RECORDS TO PROCESS section start
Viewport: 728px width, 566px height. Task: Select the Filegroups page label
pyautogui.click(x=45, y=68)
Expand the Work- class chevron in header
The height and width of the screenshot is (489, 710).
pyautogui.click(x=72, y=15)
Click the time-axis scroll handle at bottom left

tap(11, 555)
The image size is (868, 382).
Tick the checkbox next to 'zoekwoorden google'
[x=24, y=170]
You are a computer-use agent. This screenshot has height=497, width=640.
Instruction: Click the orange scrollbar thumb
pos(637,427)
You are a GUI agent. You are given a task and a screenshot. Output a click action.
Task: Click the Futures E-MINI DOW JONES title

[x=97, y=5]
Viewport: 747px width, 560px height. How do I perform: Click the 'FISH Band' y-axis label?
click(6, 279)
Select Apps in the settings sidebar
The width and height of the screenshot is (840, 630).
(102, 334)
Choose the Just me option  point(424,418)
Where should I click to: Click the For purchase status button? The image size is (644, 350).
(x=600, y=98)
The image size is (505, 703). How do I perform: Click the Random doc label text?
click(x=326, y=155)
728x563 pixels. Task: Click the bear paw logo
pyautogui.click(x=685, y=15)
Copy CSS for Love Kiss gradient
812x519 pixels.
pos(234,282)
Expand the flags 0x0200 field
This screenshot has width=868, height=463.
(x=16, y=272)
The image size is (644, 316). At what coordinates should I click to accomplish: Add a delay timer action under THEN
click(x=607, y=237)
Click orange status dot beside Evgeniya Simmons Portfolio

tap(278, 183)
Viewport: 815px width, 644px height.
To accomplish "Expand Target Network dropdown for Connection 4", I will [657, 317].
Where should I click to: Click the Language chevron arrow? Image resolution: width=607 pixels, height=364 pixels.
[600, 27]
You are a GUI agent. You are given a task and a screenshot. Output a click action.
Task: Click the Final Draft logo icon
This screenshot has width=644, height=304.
RECORDS TO PROCESS section end
YOUR TASK
Make an exact copy of every record listed above.

SOLUTION TO THIS PROBLEM
Viewport: 728px width, 566px height. Task: Select the Filegroups page label
pyautogui.click(x=45, y=68)
Expand the Work- class chevron in header
The height and width of the screenshot is (489, 710).
pyautogui.click(x=72, y=15)
Click the time-axis scroll handle at bottom left

tap(11, 555)
The image size is (868, 382).
Tick the checkbox next to 'zoekwoorden google'
[x=24, y=170]
You are a computer-use agent. This screenshot has height=497, width=640.
Instruction: Click the orange scrollbar thumb
pos(637,427)
You are a GUI agent. You are given a task and a screenshot. Output a click action.
Task: Click the Futures E-MINI DOW JONES title

[x=97, y=5]
Viewport: 747px width, 560px height. How do I perform: Click the 'FISH Band' y-axis label?
click(6, 279)
Select Apps in the settings sidebar
The width and height of the screenshot is (840, 630).
(102, 334)
Choose the Just me option  point(424,418)
Where should I click to: Click the For purchase status button? The image size is (644, 350).
(x=600, y=98)
The image size is (505, 703). How do I perform: Click the Random doc label text?
click(x=326, y=155)
728x563 pixels. Task: Click the bear paw logo
pyautogui.click(x=685, y=15)
Copy CSS for Love Kiss gradient
812x519 pixels.
pos(234,282)
Expand the flags 0x0200 field
This screenshot has width=868, height=463.
(x=16, y=272)
The image size is (644, 316). At what coordinates should I click to accomplish: Add a delay timer action under THEN
click(x=607, y=237)
Click orange status dot beside Evgeniya Simmons Portfolio

tap(278, 183)
Viewport: 815px width, 644px height.
To accomplish "Expand Target Network dropdown for Connection 4", I will [657, 317].
Where should I click to: Click the Language chevron arrow? Image resolution: width=607 pixels, height=364 pixels.
[600, 27]
You are a GUI agent. You are given a task and a screenshot. Output a click action.
Task: Click the Final Draft logo icon
This screenshot has width=644, height=304.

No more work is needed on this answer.